Well, we’re a day into this thing, and I for one feel that last night’s speeches were a great way to open. No, nobody shot daggers at Bush or McCain, but I think that’s okay for the first night. Michelle Obama gave a great speech, and the video conference between Obama and her — along with their delightfully cute daughters — was a very humanizing moment that felt genuine (which is not easy to do given how structured these things are). In many ways, her speech was as much about her as it was about her husband. Sad as it might be, the racially driven attacks on her, which have sought to paint her as a black militant women ashamed of her country, had to be addressed, and by stepping up to that podium last night and telling her own story — a truly American story — she helped to put some of those insinuations to rest.

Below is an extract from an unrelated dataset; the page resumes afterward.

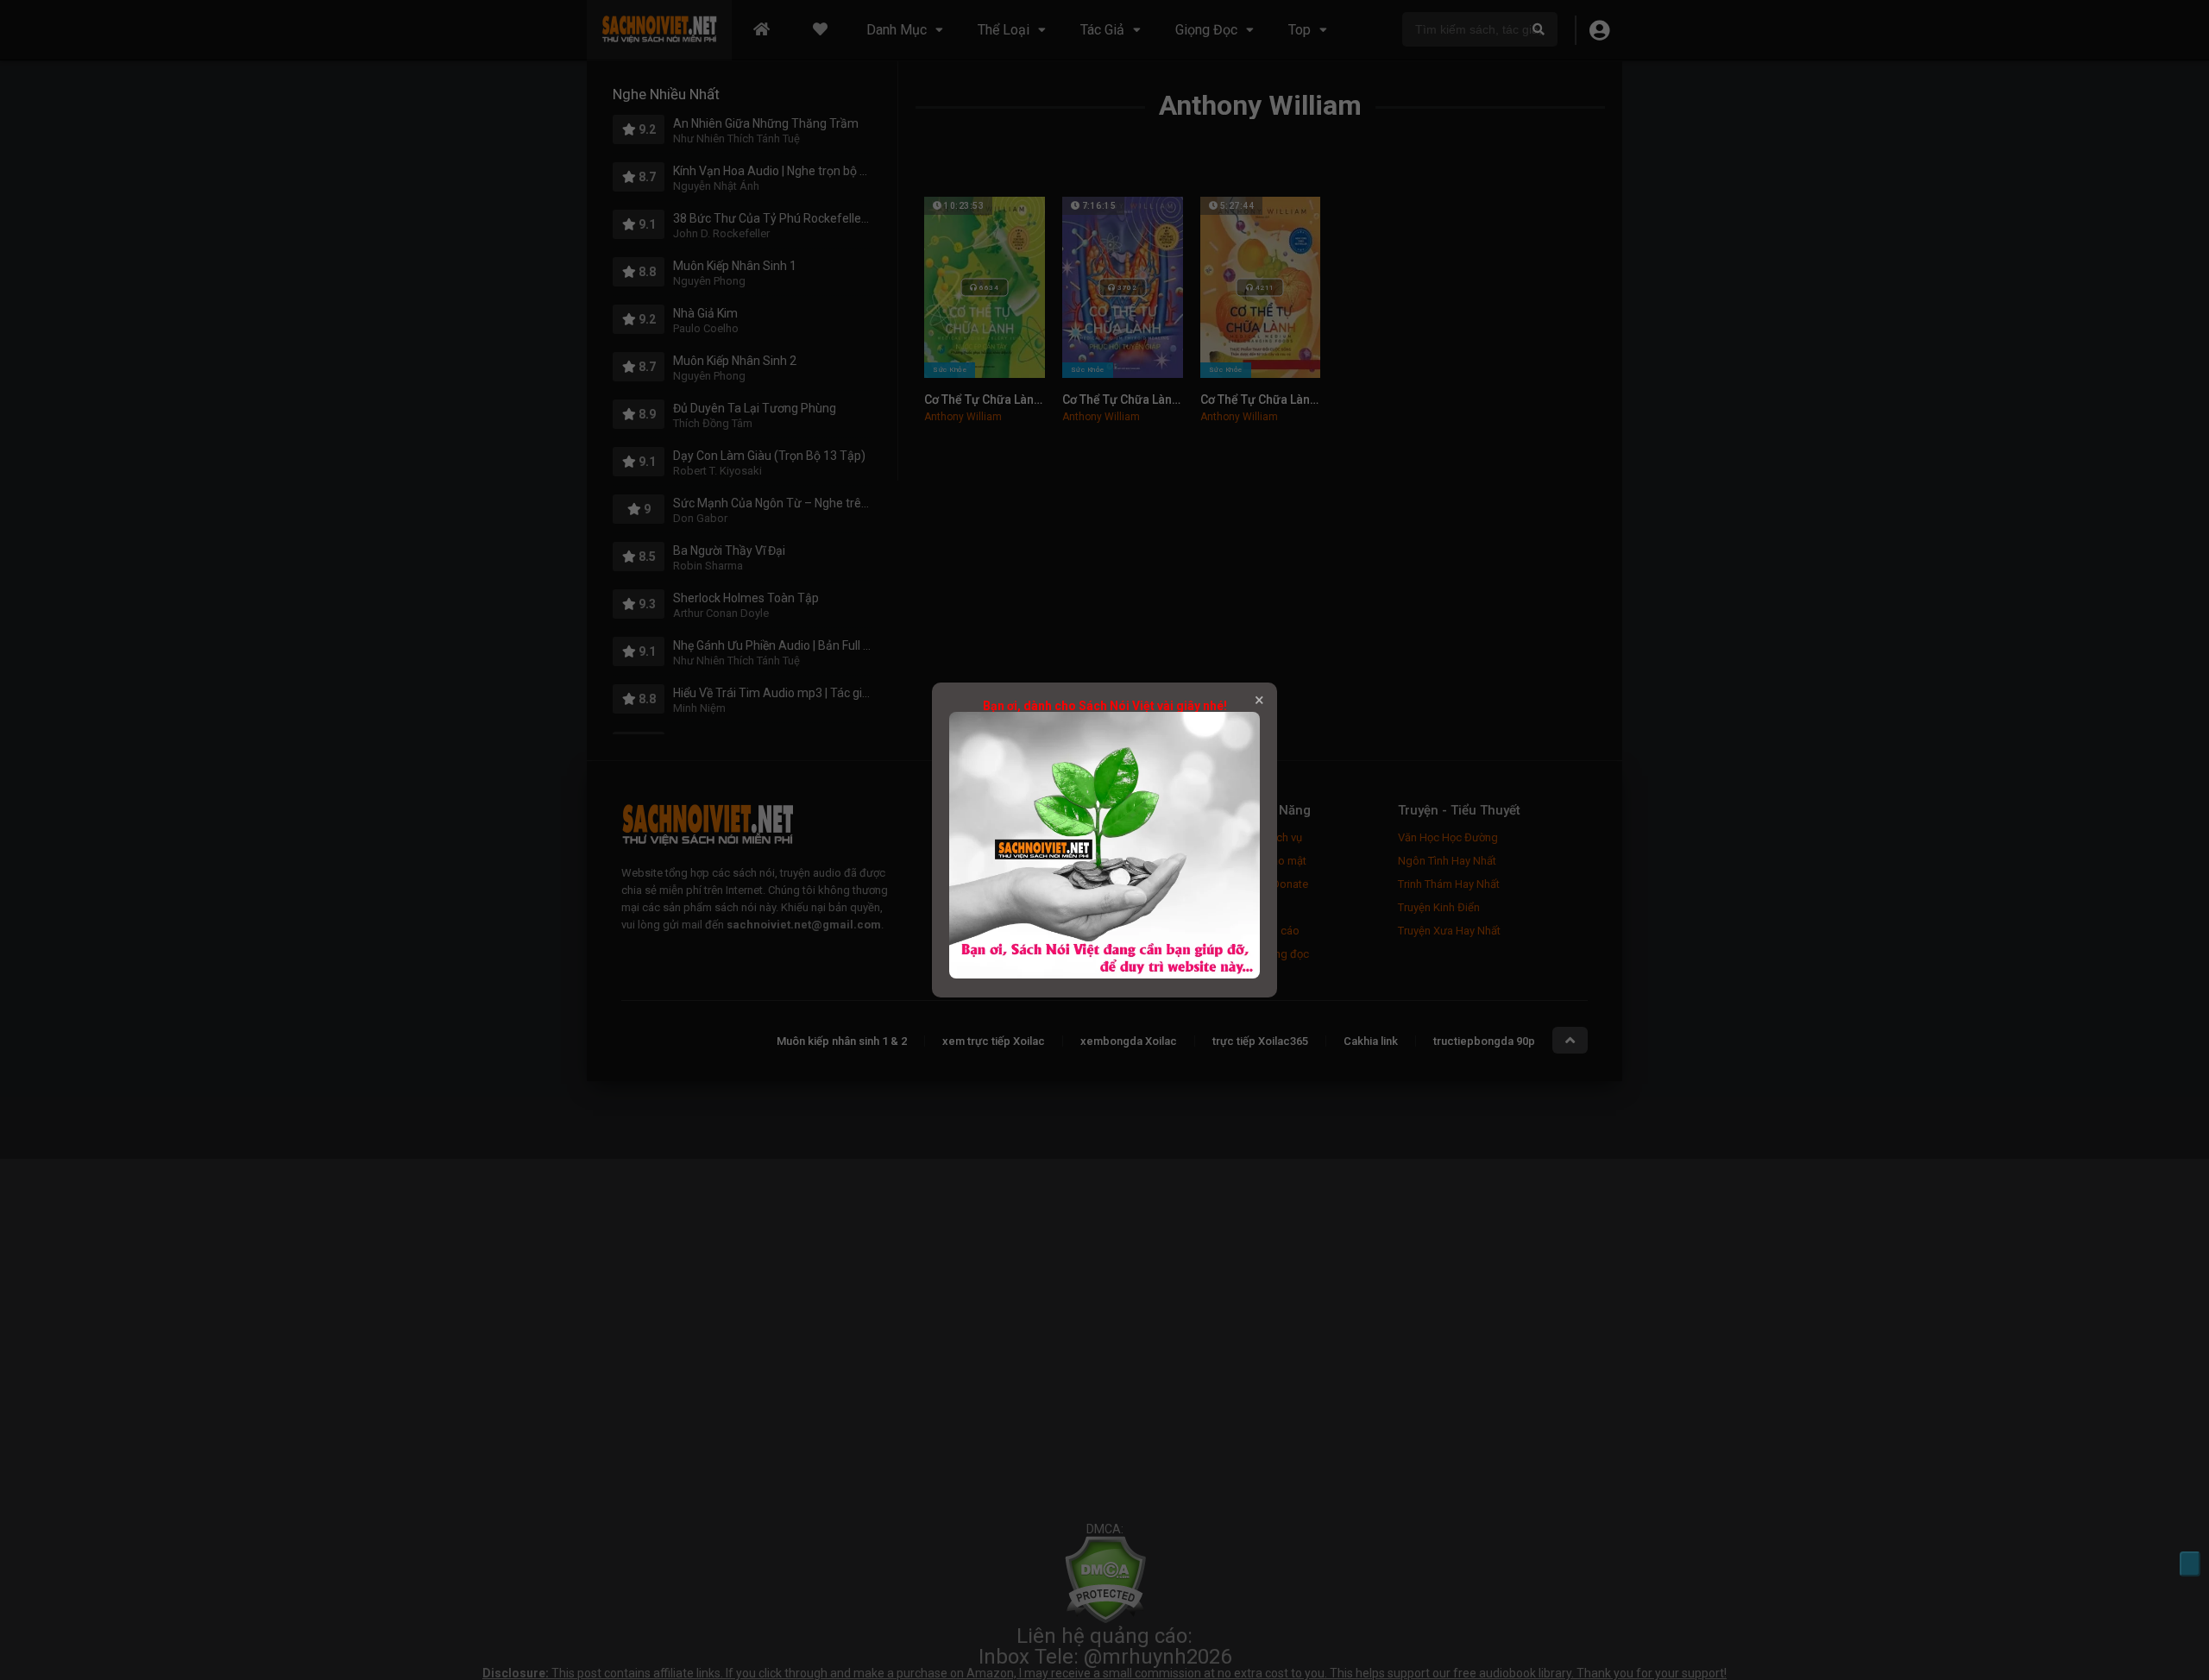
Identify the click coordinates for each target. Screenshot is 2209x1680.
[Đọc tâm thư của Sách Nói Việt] (1104, 974)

I’ve got to say, she’s a pretty good speaker in her own right. Completely separated from her husband, I could still very easily picture her as a successful politician. She stammered over some lines, but she really knows how to invest in her words. There was nothing phony or plastic about the way in which she told her story. It felt almost conversational at times. She wasn’t just addressing a faceless crowd, she was addressing each individual in that crowd. The speech itself displayed the intelligence and savvy we’ve come to expect from this campaign. Tying the women’s suffrage movement with Martin Luther King’s “I Have a Dream” speech, and borrowing Senator Clinton’s line about the glass ceiling with “18 million cracks” in it was an elegant and beautiful way to reach out and salve the wounds of those supporters still feeling the sting of a bitter primary battle.
(And how cute was it when little Sasha said an unscripted hello to the Girardeaus family?)
Despite Michelle Obama’s impressive performance, the real hero of the night to me was Ted Kennedy who as the greatest symbol of the old vanguard of the party, passed the torch on to the next generation. The Kennedys have represented the very best of our party for forty years now, and Senator Kennedy has done a marvelous job at carrying on the legacy of his brothers with the idealism and respect that they deserved. And I must say I more than a little happy to see him ready for one last fight. As he made clear in his speech, Kennedy is deadly serious about passing a health care bill, calling it “the cause of my life.” There is a measure of sadness in this in as much as it is the last hurrah for America’s first family, but as legacies go, universal health care would be a towering achievement. There is no way any Democrat could ever adequately thank the Massachusetts Senator for his lifetime of public service.
God bless you, Ted Kennedy. God bless you.